L’OM s’est éteint après la pause
Le ballon égaré par El-Mourabet était immédiatement puni par cette très bonne passe de Gouiri pour le piqué de Greenwood devant Penders (1-0, 15e). Ce but donnait confiance aux Marseillais, portés par le Vélodrome, et même si Pavard écopait d’un avertissement précoce et sévère (25e), ils jouaient avec une certaine justesse. Aubameyang faisait souvent mal sur son côté droit et Timber se démultipliait au milieu. Penders préservait les siens deux fois face à Aubameyang (39e). Passez tranchant jusque-là, Strasbourg répondait trop timidement par Panichelli (40e) et une frappe de Chilwell hors cadre (43e). L’entrée de Ouattara à la place d’El-Mourabet à la pause n’a pas vraiment changé la donne pour un Racing décevant.
Dès la reprise, Gouiri profitait d’une mauvaise relance de Penders et de la passivité de la défense pour trouver le petit filet opposé et doubler la mise (2-0, 47e). L’OM semblait bien parti en cette 22e journée sauf que les changements alsaciens faisaient cette fois leur effet, à l’inverse des entrées d’Abdelli et de Paixao, averti au bout de 20 secondes (72e). La pression se faisait sentir et l’entrant Nanasi concrétisait un numéro de Godo dans la surface (2-1, 74e) pour relancer une fin de rencontre incertaine. L’OM se mettait même à chanceler, sauvé par un énorme arrêt de Rulli sur une tête de Doué (76e) et un centre trop fort de Yassine trop fort pour Nanasi (78e). L’OM reprenait alors du poil de la bête avant un temps additionnel irrationnel.
La folle fin de match
Le Racing finissait même moins bien que son adversaire, qui aurait pu reprendre le large par Paixao, mis en échec par Penders (90e+1), puis la reprise puissante de Weah au-dessus de la barre (90e+2). Sur le contre suivant, Rulli déviait de la chaussure la tête de Panichelli, et Pavard dégageait le cuir sous la menace. Ca devenait brûlant dans la surface phocéenne jusqu’à ce dégagement manqué d’Emerson dans les jambes de Yassine. Le minot de Salon de Provence s’écroulait et permettait à Panichelli de se présenter au point de penalty. L’attaquant transformait la sentence (2-2, 90e+7) malgré un Rulli resté en plein centre et permettait aux Strasbourgeois d’accrocher le nul dans un Vélodorme médusé. L’OM cède encore en fin de rencontre et reste 4e de Ligue 1.

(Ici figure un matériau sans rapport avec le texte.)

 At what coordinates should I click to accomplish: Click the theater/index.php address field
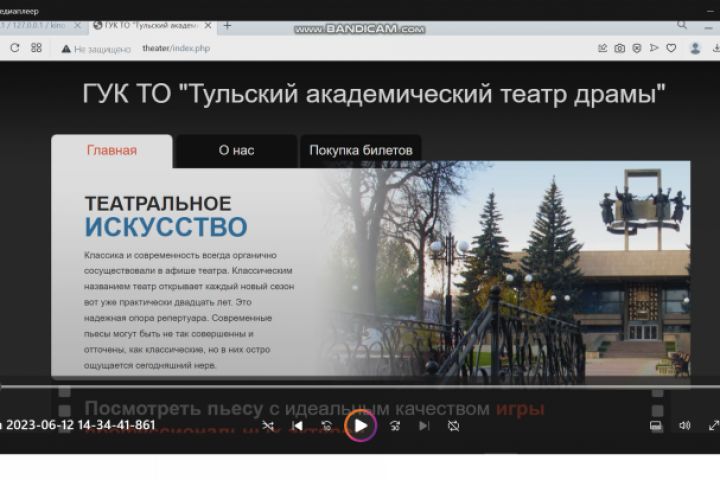coord(176,48)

- L’homme du match : Gouiri (8) : sur le but de Greenwood, son contrôle est d’une grande finesse et sa passe exquise. L’Algérien parle le même football que l’Anglais lorsqu’il est dans ces dispositions-là, et leur connexion fait briller le ballon. S’il peut parfois être frustrant, comme sur ce centre d’Aubameyang qu’il doit reprendre en une, l’ex-Rennais est aussi capable de faire basculer un match à lui seul. C’est lui qui fait le break magnifiquement en effaçant Moreira, Guela Doué, puis Penders d’une frappe clinique. Quand son équipe était sous pression, on l’a vu défendre à 5 mètres de son but et remobiliser les troupes tel un patron. Remplacé par Medina (86e).
OM
- Rulli (6) : de retour dans le XI, l’Argentin n’a presque pas sali ses gants en première période. Il a été sauvé par son poteau devant Godo, a vu la tentative de Chilwell flirter avec son autre montant, mais s’est finalement employé que sur un coup franc, peu dangereux, de Moreira. Il peut sûrement faire mieux sur le but de Nanasi, mais aussi sur le penalty de Panichelli, terriblement mal tiré et qu’il détourne dans son but. Il réalise aussi deux arrêts sensationnels devant Guela Doué, puis devant Panichelli en fin de match.
- Weah (5) : il couvre naïvement le hors-jeu sur la tête de Godo en début de rencontre, mais l’Américain a par la suite trouvé son rythme. Des courses, de la percussion, des centres… il a déroulé sa partition habituelle dans son couloir droit. Quand son équipe était dos au mur, il lui a redonné de l’air, tantôt dans le duel, tantôt par sa lecture du jeun tantôt par ses percées. Il doit en revanche être plus méchant devant Godo sur le but de Nanasi.
- Pavard (6) : son association avec Aguerd a bien tenu la route, même si les deux s’en sont sortis avec un carton jaune et que l’OM n’a pas gagné. Il a été important sur les temps faibles marseillais, mais doit faire mieux sur la tête de Doué repoussée par Rulli. Sur les 10 dernières minutes, on a eu l’impression qu’il aimantait les ballons sur chaque situation strasbourgeoise. Il sort un ballon sur sa ligne juste avant l’égalisation de Strasbourg.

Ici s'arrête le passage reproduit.